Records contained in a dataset
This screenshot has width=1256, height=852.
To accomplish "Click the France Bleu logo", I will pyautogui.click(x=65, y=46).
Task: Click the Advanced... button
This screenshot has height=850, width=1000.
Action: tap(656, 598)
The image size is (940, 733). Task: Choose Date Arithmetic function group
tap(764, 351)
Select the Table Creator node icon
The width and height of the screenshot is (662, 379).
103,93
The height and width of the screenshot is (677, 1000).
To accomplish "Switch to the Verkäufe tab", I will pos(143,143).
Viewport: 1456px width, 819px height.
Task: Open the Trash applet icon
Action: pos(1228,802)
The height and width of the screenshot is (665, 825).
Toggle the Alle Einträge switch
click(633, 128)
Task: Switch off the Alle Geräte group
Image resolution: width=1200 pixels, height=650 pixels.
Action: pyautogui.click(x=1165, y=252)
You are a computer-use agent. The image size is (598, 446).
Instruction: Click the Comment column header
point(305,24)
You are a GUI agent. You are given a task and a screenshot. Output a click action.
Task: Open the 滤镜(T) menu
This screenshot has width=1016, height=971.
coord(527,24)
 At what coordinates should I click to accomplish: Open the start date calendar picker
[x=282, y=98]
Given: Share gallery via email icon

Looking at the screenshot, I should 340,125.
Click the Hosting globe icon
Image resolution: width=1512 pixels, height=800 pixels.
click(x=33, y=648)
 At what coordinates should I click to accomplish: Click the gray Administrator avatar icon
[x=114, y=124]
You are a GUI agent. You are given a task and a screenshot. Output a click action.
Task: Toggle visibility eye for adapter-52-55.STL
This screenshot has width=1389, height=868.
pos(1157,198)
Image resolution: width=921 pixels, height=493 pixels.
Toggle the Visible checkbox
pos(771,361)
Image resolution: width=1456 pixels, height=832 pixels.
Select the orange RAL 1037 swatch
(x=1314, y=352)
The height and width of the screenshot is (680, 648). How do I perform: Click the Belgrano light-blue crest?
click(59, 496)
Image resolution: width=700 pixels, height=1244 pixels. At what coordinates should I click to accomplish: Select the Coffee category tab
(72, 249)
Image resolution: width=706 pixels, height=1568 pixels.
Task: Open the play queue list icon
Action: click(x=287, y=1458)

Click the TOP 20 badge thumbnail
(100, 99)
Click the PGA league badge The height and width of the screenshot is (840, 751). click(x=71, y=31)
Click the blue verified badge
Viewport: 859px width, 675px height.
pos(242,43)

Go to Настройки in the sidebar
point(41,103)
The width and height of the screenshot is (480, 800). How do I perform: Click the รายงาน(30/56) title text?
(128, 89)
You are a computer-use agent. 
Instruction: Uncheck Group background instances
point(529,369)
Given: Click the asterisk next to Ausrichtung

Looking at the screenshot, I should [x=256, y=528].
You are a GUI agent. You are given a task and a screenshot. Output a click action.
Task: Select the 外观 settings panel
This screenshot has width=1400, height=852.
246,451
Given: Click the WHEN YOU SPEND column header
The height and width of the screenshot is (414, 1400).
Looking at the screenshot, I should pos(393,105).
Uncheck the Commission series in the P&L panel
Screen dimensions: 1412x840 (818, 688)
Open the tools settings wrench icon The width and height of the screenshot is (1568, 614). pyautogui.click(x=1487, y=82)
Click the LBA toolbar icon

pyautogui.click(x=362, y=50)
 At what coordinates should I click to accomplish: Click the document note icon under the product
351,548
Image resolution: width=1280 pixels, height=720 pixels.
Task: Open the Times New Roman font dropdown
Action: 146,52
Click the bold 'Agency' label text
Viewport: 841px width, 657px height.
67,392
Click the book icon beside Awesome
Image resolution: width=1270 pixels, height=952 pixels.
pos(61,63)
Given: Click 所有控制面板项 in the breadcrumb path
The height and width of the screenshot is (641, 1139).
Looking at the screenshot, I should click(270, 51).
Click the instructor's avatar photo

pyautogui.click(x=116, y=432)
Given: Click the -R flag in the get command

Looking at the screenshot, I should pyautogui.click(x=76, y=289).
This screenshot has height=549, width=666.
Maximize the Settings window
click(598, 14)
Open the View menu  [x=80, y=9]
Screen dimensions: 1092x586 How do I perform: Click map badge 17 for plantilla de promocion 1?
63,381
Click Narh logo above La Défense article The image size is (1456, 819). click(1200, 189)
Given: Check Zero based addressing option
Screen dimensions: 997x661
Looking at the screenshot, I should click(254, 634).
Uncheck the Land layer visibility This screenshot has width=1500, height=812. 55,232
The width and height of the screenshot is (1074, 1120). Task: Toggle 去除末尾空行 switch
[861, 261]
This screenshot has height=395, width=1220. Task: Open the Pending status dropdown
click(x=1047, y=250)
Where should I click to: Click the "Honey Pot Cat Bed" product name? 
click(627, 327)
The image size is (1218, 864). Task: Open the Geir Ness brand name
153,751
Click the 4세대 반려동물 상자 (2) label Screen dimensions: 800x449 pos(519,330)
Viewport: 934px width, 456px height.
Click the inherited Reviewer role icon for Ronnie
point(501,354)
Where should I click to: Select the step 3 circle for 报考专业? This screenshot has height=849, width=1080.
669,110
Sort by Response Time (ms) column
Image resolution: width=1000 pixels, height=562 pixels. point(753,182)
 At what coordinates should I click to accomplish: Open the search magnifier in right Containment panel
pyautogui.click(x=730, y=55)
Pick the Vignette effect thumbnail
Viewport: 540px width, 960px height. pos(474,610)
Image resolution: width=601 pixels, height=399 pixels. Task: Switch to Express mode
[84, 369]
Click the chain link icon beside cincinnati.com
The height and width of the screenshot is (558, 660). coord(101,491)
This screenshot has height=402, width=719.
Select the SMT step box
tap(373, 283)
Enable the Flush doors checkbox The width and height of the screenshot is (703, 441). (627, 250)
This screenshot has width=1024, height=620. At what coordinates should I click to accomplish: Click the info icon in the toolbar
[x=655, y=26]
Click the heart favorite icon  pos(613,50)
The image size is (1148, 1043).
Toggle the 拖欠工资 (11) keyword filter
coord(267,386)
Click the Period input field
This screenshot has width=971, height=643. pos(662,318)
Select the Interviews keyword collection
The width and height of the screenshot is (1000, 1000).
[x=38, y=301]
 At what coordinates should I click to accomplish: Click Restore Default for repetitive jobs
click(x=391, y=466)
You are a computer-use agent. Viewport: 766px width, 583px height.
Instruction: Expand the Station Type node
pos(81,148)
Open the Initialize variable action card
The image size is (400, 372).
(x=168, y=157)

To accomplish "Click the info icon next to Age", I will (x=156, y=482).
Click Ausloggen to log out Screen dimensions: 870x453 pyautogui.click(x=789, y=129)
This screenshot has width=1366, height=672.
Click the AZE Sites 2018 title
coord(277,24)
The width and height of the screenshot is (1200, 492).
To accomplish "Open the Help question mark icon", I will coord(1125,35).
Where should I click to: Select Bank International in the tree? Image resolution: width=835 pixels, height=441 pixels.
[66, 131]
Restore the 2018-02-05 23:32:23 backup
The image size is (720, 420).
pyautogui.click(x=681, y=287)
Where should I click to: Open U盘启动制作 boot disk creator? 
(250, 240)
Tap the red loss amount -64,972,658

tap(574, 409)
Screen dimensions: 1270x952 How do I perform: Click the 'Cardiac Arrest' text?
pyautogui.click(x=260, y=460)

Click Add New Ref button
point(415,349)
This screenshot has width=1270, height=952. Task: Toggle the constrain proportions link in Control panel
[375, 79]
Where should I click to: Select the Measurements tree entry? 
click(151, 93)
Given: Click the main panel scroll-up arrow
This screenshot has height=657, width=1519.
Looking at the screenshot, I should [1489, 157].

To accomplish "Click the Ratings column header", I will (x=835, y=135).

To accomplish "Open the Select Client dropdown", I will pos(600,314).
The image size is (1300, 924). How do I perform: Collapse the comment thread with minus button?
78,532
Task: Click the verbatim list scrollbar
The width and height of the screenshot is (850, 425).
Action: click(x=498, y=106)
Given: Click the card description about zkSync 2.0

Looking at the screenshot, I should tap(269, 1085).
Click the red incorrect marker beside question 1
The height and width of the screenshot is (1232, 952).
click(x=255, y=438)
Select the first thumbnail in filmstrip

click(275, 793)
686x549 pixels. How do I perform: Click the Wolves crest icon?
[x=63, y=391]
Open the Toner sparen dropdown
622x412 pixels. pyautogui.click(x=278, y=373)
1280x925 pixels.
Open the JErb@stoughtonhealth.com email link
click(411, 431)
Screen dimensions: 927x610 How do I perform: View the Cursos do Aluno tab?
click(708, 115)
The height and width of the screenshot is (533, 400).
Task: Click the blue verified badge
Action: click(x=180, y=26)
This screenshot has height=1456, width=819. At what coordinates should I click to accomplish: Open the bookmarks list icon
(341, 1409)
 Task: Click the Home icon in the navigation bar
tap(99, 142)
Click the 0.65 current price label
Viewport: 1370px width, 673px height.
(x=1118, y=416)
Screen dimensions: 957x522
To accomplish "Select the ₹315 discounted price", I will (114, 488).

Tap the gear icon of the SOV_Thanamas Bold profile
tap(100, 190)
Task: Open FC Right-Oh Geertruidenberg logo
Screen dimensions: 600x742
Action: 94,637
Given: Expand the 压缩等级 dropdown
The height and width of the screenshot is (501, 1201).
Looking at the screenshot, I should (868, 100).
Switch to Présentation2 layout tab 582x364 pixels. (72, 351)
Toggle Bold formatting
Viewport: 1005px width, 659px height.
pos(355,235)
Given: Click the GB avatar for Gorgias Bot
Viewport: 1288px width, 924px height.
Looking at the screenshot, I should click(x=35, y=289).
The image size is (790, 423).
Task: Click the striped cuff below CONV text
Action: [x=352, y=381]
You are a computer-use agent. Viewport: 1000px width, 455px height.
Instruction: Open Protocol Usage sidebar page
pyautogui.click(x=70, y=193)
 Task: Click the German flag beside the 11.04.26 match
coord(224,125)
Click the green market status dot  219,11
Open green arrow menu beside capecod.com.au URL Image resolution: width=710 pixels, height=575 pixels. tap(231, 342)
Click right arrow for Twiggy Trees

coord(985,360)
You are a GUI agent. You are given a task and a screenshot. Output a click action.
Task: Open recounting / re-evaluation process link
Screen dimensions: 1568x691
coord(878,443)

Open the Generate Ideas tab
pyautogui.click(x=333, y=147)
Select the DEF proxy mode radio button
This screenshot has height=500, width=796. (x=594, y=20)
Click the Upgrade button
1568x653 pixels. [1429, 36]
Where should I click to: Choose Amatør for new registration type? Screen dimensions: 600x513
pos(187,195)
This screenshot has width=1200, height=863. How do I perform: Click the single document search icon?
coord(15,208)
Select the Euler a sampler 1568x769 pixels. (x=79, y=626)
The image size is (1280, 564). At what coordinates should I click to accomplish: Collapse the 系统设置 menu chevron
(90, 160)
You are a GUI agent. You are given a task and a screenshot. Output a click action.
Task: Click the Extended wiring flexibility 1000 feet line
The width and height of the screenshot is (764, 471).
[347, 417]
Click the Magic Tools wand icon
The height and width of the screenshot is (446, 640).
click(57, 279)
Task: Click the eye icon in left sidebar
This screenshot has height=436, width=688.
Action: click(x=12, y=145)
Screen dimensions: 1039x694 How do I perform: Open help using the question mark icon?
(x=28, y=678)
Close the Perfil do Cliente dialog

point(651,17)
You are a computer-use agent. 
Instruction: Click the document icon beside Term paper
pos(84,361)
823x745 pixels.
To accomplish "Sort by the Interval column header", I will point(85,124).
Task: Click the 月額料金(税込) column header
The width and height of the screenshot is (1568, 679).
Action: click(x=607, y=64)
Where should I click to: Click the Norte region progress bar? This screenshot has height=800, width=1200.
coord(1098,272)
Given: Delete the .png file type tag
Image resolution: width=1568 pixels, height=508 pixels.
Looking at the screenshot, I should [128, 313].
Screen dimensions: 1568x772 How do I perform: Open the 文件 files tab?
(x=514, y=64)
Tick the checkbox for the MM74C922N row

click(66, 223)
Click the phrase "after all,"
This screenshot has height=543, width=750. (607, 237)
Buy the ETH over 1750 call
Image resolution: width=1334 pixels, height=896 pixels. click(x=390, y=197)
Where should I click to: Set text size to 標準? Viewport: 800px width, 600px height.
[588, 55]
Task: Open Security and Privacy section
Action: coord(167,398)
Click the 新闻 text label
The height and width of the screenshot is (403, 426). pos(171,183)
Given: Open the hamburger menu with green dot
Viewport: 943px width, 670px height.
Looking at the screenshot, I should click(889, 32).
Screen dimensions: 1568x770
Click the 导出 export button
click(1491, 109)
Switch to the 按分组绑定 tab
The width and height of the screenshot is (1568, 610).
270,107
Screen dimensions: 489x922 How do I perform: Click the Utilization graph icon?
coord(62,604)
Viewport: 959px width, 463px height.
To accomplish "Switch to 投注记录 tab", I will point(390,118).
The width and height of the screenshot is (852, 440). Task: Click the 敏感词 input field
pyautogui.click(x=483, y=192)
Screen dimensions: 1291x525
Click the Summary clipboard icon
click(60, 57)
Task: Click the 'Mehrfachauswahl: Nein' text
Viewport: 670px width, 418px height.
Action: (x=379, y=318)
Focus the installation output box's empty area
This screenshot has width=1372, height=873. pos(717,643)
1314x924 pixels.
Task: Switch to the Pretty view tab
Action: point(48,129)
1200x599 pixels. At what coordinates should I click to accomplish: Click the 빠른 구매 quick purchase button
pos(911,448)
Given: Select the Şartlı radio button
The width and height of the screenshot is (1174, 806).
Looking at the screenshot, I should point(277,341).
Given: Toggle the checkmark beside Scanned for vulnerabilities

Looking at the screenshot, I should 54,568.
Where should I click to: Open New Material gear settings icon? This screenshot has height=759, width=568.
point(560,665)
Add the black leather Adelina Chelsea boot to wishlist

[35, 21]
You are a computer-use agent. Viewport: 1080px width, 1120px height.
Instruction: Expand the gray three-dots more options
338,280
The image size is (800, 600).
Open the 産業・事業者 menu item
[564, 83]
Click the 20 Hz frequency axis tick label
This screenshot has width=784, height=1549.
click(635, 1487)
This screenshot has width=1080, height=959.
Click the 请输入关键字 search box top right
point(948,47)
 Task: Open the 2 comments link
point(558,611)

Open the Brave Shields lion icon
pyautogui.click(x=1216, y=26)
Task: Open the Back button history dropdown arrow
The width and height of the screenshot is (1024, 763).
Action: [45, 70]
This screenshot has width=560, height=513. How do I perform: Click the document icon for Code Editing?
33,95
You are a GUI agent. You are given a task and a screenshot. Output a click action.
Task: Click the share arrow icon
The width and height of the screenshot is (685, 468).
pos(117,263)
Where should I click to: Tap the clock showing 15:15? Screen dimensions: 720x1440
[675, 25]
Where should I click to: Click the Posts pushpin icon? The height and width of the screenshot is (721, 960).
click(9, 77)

What is being asked →
Gather from the data above every line with the string "logo".

Exercise result →
To accomplish "Click the France Bleu logo", I will pyautogui.click(x=65, y=46).
Click Narh logo above La Défense article The image size is (1456, 819). click(1200, 189)
Task: Open FC Right-Oh Geertruidenberg logo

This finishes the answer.